Makes no RF sense if the noise is the same on the sector.  Is this an error or a special calc by the 450M per lobe?

Screen Shot 2018-06-09 at 7.36.00 AM.png

Uplink is from the customer to the tower so wouldn’t this just be the overall noise floor of each sub? It’s a 90 degree sector so the noise heard when listening to each sub should be different.

I think this has always been true?

Tim

Hi Gino,

You can turn on more debug to try and help understand the UL.

In Configuration->Radio, then under Advanced there is the button to enable 'Receive Quality Debug'.

This needs an 'engineer' account on the radio to then see extra information in Home->Session Status and Tools->Link Status.

(I've got my radio engineering keyed as well but I don't think you need that)

It may also be worth running a link test to individual SMs in another window and see if anything changes. Sometimes this forces the rate adapt algorithm to update on a link that has low background UL traffic.

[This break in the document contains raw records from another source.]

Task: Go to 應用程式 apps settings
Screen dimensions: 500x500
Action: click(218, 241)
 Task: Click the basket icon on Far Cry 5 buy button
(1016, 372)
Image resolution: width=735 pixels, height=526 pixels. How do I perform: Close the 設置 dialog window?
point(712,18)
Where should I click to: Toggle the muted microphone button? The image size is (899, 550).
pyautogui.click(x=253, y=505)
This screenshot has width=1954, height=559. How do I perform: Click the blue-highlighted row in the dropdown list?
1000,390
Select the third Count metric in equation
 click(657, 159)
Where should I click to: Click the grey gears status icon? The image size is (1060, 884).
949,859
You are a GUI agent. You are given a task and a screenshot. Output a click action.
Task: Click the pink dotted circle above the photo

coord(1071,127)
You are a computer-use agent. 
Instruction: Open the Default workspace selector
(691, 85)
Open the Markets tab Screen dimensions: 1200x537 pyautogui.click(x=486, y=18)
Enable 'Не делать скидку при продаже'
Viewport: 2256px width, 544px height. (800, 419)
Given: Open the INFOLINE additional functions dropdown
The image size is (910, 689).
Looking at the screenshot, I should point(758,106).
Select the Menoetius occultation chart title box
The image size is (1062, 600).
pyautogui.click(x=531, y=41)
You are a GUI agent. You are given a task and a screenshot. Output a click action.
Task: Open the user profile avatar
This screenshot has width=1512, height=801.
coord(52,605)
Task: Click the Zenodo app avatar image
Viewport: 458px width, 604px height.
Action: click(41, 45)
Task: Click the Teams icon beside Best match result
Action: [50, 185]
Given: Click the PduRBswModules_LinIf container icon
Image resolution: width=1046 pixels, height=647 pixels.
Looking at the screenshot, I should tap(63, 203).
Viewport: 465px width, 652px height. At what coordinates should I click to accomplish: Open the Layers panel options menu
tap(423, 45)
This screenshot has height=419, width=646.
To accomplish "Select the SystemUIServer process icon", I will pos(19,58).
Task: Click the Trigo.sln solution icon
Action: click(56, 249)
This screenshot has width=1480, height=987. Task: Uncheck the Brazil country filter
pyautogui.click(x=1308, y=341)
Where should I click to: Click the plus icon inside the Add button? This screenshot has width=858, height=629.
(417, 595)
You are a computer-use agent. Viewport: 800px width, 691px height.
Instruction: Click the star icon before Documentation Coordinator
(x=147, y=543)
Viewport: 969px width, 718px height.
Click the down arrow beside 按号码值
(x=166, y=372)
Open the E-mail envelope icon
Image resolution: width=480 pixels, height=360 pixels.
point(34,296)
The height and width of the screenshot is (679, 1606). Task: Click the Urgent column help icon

In an upcoming release we hope to have EVM per SM measurements (both DL and UL) available which may be more enlightening.

best regards,

Andy.

Wouldn't uplink beamform mean that depending on the source of the interferer in the field some SMs would see better SNR than others?

1 Like

Hi Seth,

I was taking the statement that 'the noise is the same on the sector' to mean the sector was fairly clean RF wise and noise should be consistent between SMs.

However you are completely correct that beamforming WILL pick up different noise values if they exist at each SM in the case of interference.

best regards,

Andy.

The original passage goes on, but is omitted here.